The Science of Love (for Valentine’s Day)

What do laboratory notebooks and the facial features of your next date have in common? They might hold the key to true love for you. In fact, even though the time may have passed when you would ask for parental consent before asking someone on a date, your own parents have more influence on your love life than you might imagine.

Science of Love

Parental Influence

It’s no secret that parents matter when it comes to love. Your upbringing and personal beliefs have a lot to do with what you find tolerable in another person and can impact who you fall in love with, but that isn’t the science behind parental influence. The fact is that most people subconsciously fall for those who share facial features and scents with their parents. If you just cringed at that idea, it’s okay. There’s more science to it than that.

Steps to Long Lasting Love

One researcher has filled her lab notebook with all of the details of the steps required to develop long-lasting love. Helen Fisher from Rutgers University identified the chemicals involved in love, based on her own notes and the evidence discovered while investigating the mating habits of prairie vole.

Step One: Primal Lust

Lust is all about the hormones. Testosterone and estrogen play a large part in this phase. In fact, they are the things that make people go out “looking” and can even govern when you do and don’t feel like having sex, even if you have an existing partner.

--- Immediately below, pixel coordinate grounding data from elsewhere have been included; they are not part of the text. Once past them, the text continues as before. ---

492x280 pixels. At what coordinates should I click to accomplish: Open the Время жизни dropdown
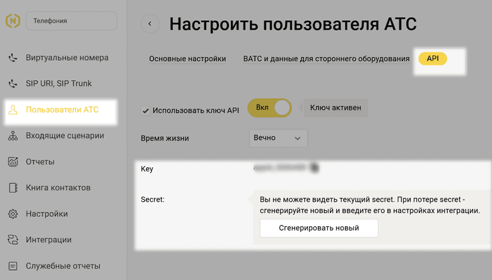279,138
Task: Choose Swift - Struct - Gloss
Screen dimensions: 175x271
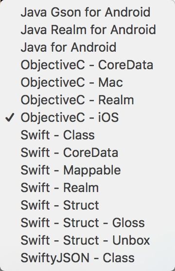Action: 88,223
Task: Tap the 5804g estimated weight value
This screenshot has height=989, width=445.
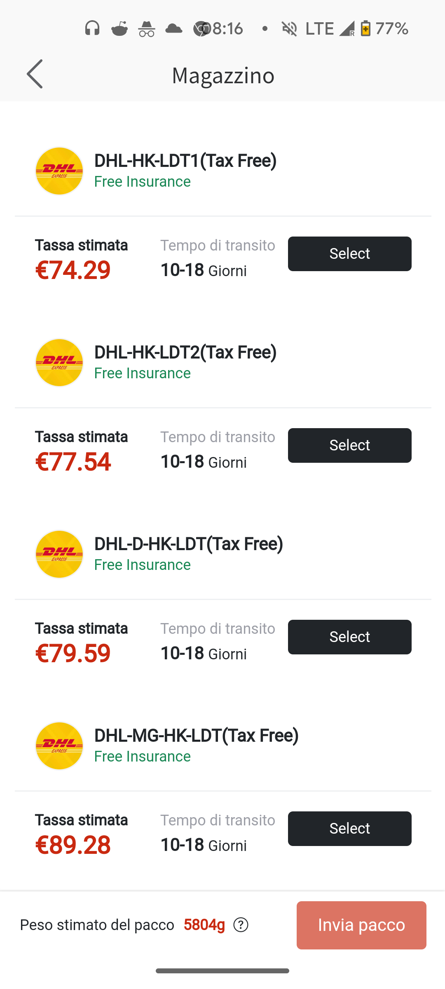Action: coord(204,925)
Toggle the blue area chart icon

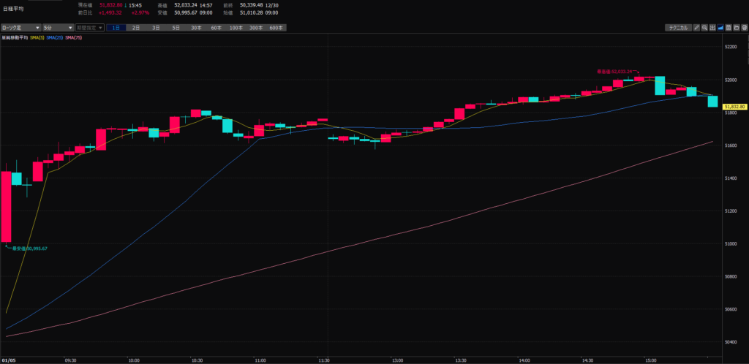pyautogui.click(x=720, y=28)
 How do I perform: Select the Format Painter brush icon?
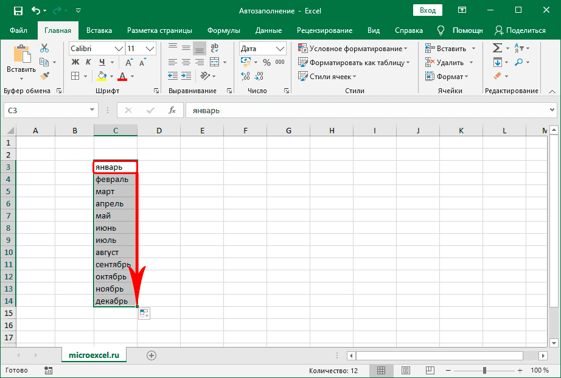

Obviously, there are other elements involved or you wouldn’t be picky about who you sought out during this phase.

Step Two: Elements of Attraction

During this phase, specific neurotransmitters are so active that they can lead to temporary insanity. This is the phase during which you may have a hard time sleeping, and you spend most of your time thinking about the person you are attracted to. Below are the neurotransmitters responsible for this phenomenon.

  • Serotonin: A lack of this chemical in the body can lead to depression, so it’s not hard to imagine what an excess can do. When it comes to things like poor decision making based on emotional overload, this is the chemical responsible.
  • Dopamine: Nicotine and cocaine also make this neurotransmitter active. This is the neurotransmitter that gives you increased energy and is sometimes responsible for a lack of ability to sleep.
  • Norepinephrine: Commonly called adrenaline, this neurotransmitter is responsible for the fight or flight response that causes your heart to beat a bit faster and your palms to feel sweaty.
  • Step Three: Get Attached

    Oxytocin and Vasopressin are the two main ingredients for this phase. Oxytocin is the chemical that is released by the mother when she gives birth to a child. It’s also released during orgasm and is thought to be the cement that helps for long-lasting love bonds. Oddly enough, Vasopressin helps control the kidneys, but when it was suppressed in prairie vole, the male no longer fought for the female and wasn’t as devoted to her, suggesting that this is a necessary component for ongoing attachments.

    Consider the science behind your next relationship. You might even use your own laboratory notebook to track phases or help you keep a straight head when the hormones hit.